OK removed. Rich Farmbrough, 11:50 24 April 2007 (GMT).

Disambiguating books by just surnames[edit]

In the light of Talk:The Devil's Advocate (Morris West novel)#Requested move, what can be done about books by lesser-known authors? --George Ho (talk) 03:55, 8 December 2014 (UTC)

See above, #(Smith novel) --Francis Schonken (talk) 06:06, 8 December 2014 (UTC)
Too late; it's already archive. Shall we make a fresher discussion instead? --George Ho (talk) 08:45, 9 December 2014 (UTC)
But there really isn't a normal dab practice besides what's described on individual pages. Films are, I believe, never disambiguated by auteur or star. Albums and songs are almost always disambiguated by full artist name. In literature, it's more common to refer to authors by surname alone, and (Smith novel) is enough to distinguish an article unless another novel of the same name by someone named Smith [exists / has a Wikipedia article].Take your pick. More to the point, I don't know how or when this convention was established, but changing it is going to involve a lot of work for not a lot of benefit. --BDD (talk) 00:02, 25 January 2015 (UTC)
BTW "involve a lot of work for not a lot of benefit" - we don't have as many book articles as albums or songs. A single editor could move the surname only part of the book article corpus to dabs consistent with author articles in 3 hours, thereby also leaving redirects for those who don't know which Smith. In ictu oculi (talk) 00:13, 25 January 2015 (UTC)
"Britney Spears" and "Dickens" are differently treated. We can add a first name if the surname is too ambiguous. "Dickens" and "Austen" and "Shakespeare" are treated as well-known names, especially when first names is sometimes omitted. --George Ho (talk) 00:23, 25 January 2015 (UTC)
(Charles Dickens novel) and (Jane Austen novel) as still recognizable. We could list some specific exceptions for Shakespeare and Goethe which are more likely mononyms. I honestly don't believe "Austen" is a mononym, how often in books is she simply unintroduced as "Austen novel"? In ictu oculi (talk)
As of now, there is Katherine Austen, but she made less work than other Austen ever had. "Dickens" redirects to Charles Dickens article.
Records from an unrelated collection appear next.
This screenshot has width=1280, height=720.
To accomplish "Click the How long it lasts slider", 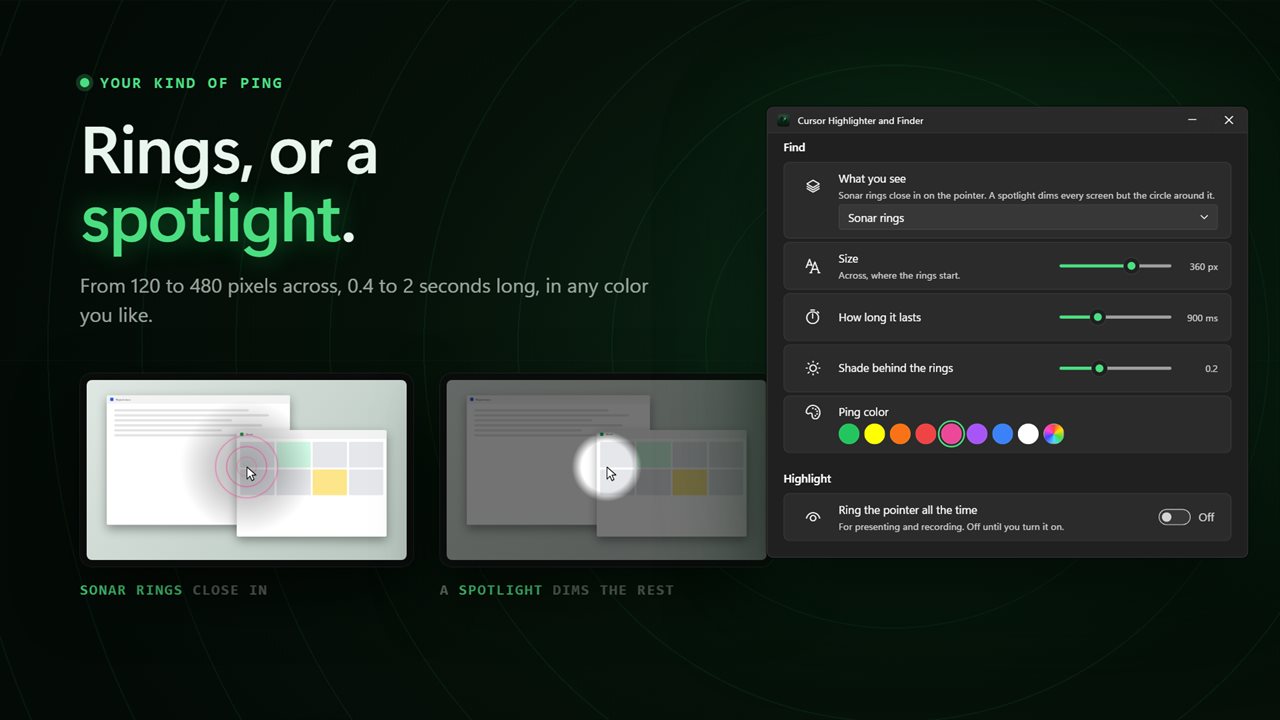I will [x=1115, y=317].
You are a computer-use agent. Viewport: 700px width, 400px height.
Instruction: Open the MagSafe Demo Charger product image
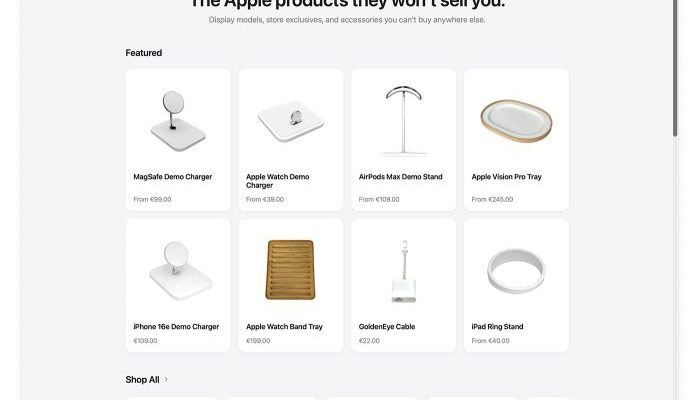coord(178,121)
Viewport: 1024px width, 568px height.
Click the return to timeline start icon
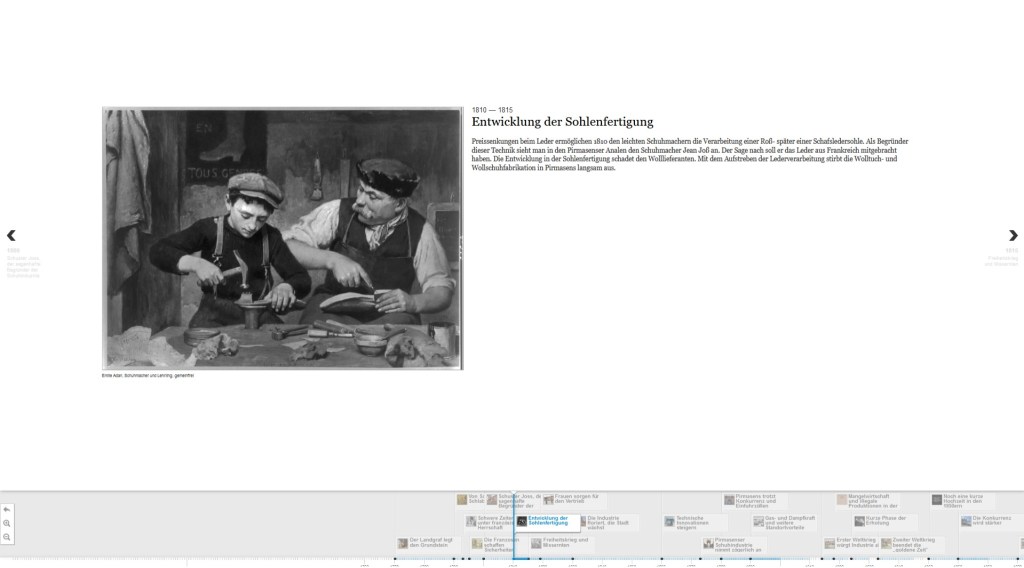pos(7,509)
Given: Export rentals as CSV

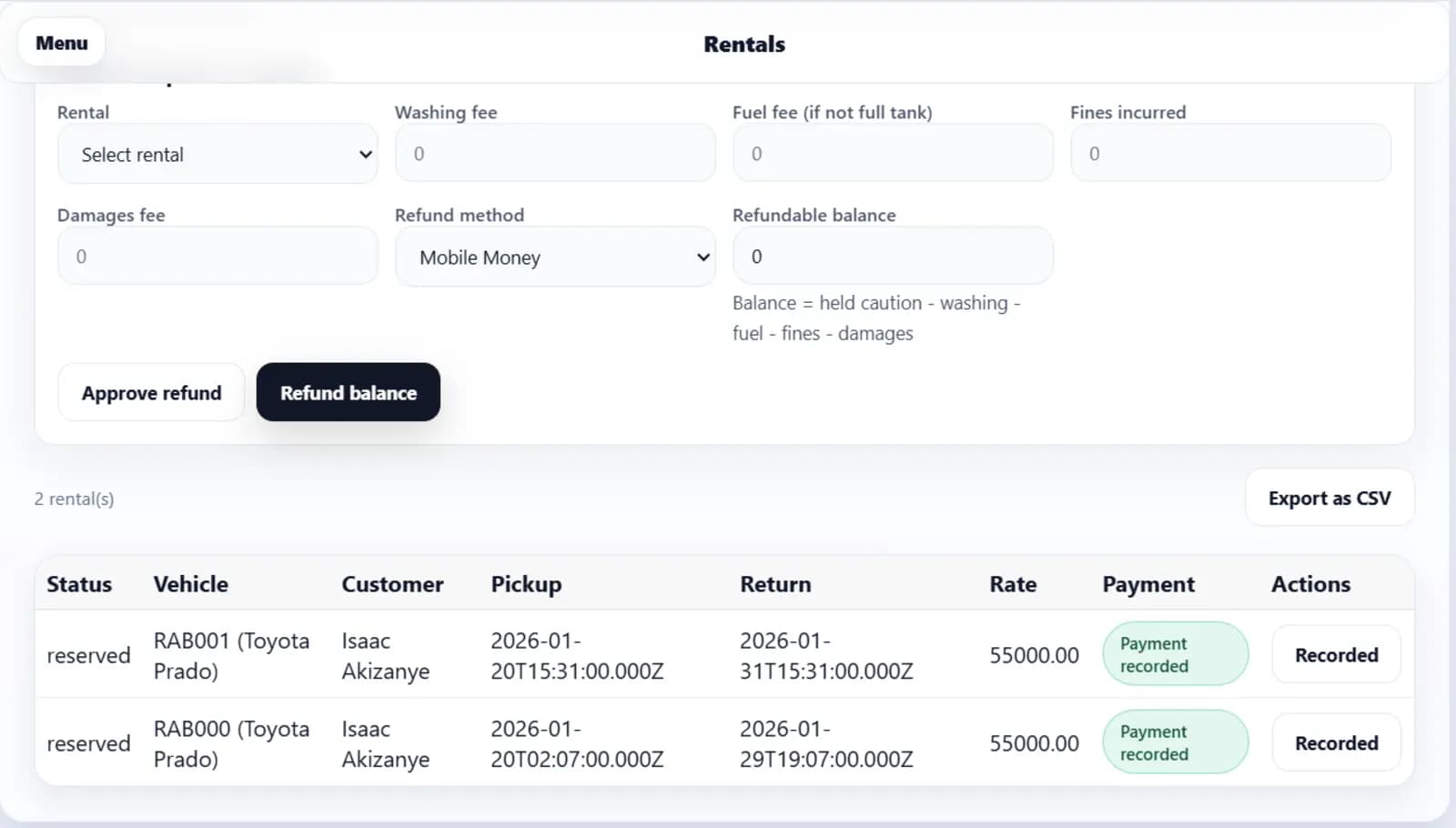Looking at the screenshot, I should [x=1329, y=499].
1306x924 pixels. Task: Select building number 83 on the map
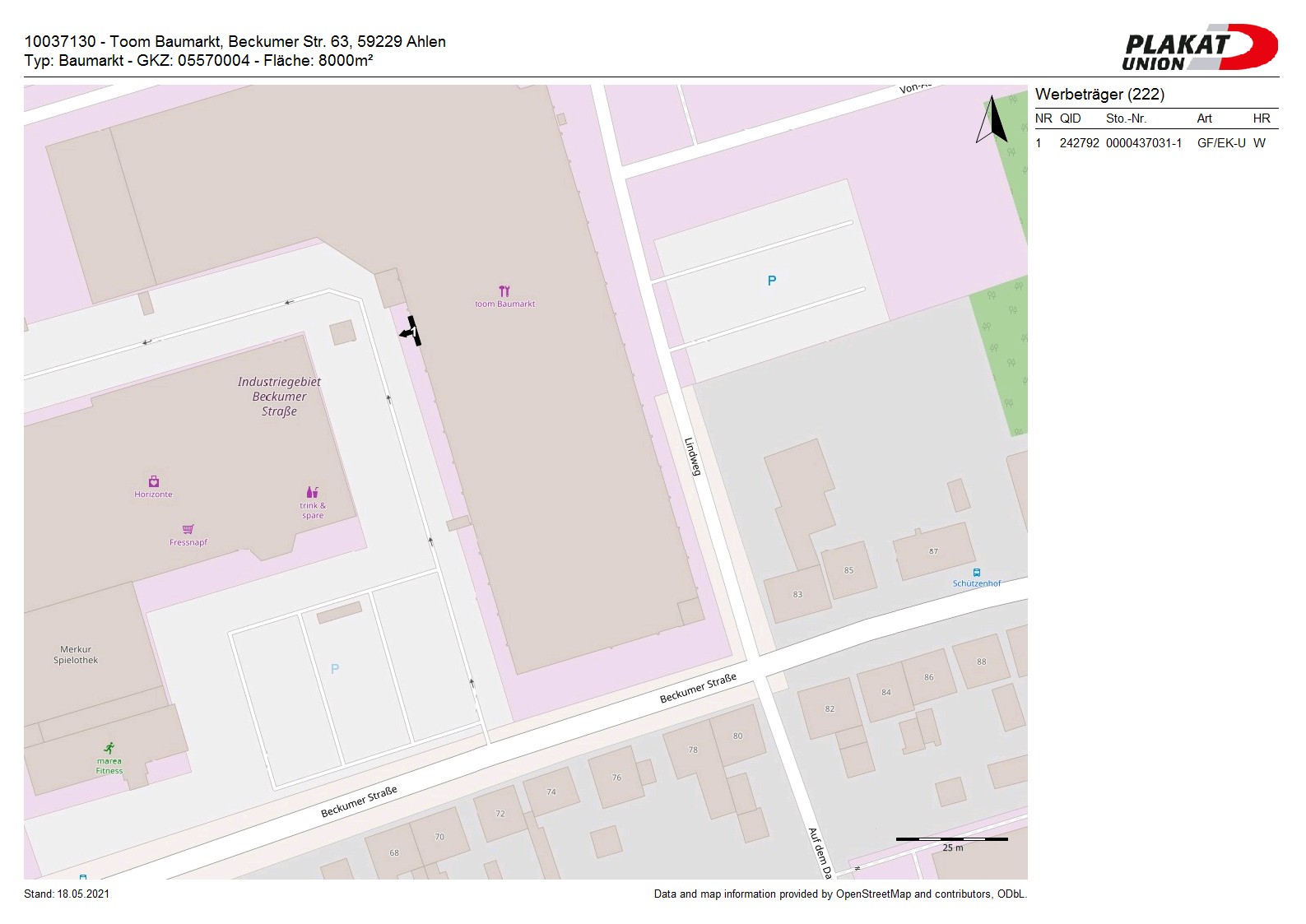[x=797, y=594]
Well, there is Dickens family, but "Dickens" is not that ambiguous because no one else has researched or been familiar with his descendants. --George Ho (talk) 00:39, 25 January 2015 (UTC)
Yes, as I said I believe "Austen" is a mononym, how often in books is she simply unintroduced as "Austen novel" - barely none? Authors are rarely known as mononyms, much much less than major composers. 1900 onwards almost never. In ictu oculi (talk) 08:50, 26 January 2015 (UTC)
I would say that would be a bad example and irrelevant RM, it needs to be done on a more typical example - like Smith, Jones, Brown. Such as Lila (Robinson novel), that is what we are talking about here. Or one of the many like Rage (Wilbur Smith novel) which are created at consistent with author article titles and moved because of this local consensus guideline. In ictu oculi (talk) 22:29, 25 January 2015 (UTC)
It's not possible to get a broad consensus excluding the less typical examples ("broad" is not an extrapolation of "narrow"). For the time being, as far as I'm concerned, page moves in this sense are only possible after individual RMs, unless and until a broad consensus can be demonstrated. --Francis Schonken (talk) 10:05, 26 January 2015 (UTC)
I agree, all articles where first names have been removed should be restored. In ictu oculi (talk) 07:26, 27 January 2015 (UTC)
Moving in agreement with current guidance is however to be considered uncontroversial, until RMs show it would be controversial. --Francis Schonken (talk) 08:05, 27 January 2015 (UTC)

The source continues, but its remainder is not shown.